1.    Who in the business is impacted the most, by this problem?
[HK intent] Understand who’s ultimately going to pay the $$$.

2.    Who in senior management is aware of this problem?
[HK intent] How big is the problem? Does it have management attention? 

3.    Is this issue impacting other parts of the organization?
[HK intent] Who else will get involved in the buying process..

4.    What is the extent of the impact of the problem on you?
[HK intent] How important is this to you?
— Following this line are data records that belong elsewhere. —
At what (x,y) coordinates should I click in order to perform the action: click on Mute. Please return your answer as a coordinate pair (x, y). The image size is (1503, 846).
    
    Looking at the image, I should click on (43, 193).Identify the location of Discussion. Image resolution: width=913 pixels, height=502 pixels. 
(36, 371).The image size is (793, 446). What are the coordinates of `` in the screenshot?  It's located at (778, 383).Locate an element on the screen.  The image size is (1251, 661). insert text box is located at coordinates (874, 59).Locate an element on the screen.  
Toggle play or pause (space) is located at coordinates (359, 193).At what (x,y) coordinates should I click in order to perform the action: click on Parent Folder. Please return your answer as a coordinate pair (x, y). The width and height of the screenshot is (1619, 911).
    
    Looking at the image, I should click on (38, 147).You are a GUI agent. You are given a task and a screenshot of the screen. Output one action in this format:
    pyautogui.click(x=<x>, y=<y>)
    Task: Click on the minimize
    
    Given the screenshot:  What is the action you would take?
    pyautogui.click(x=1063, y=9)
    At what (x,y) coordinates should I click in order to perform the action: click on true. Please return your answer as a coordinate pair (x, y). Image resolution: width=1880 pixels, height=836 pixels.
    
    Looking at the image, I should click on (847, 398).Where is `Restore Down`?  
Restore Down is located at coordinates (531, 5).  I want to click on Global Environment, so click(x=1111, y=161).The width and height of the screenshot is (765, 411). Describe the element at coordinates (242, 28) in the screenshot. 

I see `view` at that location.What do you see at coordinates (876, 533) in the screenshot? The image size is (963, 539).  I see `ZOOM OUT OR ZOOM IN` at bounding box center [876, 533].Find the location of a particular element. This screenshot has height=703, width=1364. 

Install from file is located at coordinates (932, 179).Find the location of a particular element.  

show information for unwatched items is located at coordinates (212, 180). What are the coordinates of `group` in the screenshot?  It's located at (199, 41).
Will you loose your job if this isn’t done quickly? 

5.    Who else will benefit most from this solution and to what extent?
[HK intent] who will loose his/her job if the project isn’t successful?

6.    How will solving this issue impact you personally?
[HK intent] Get personal.. Check out the pathos

7.    How do you solve this problem now?
[HK intent] If it’s really important then they must have some clunky solution in place.. What are the short comings.. Use the answer to build a value proposition in a business proposal. It will help you with procurement :-).

8.    Have you tried to solve this problem in the past?
[HK Intent] What should I do such that differentiates my approach from the past failure? Who is my ghost competition?

9.    Is someone trying to address this problem now?
[HK Intent] Is there a parallel initiative I'm competing with?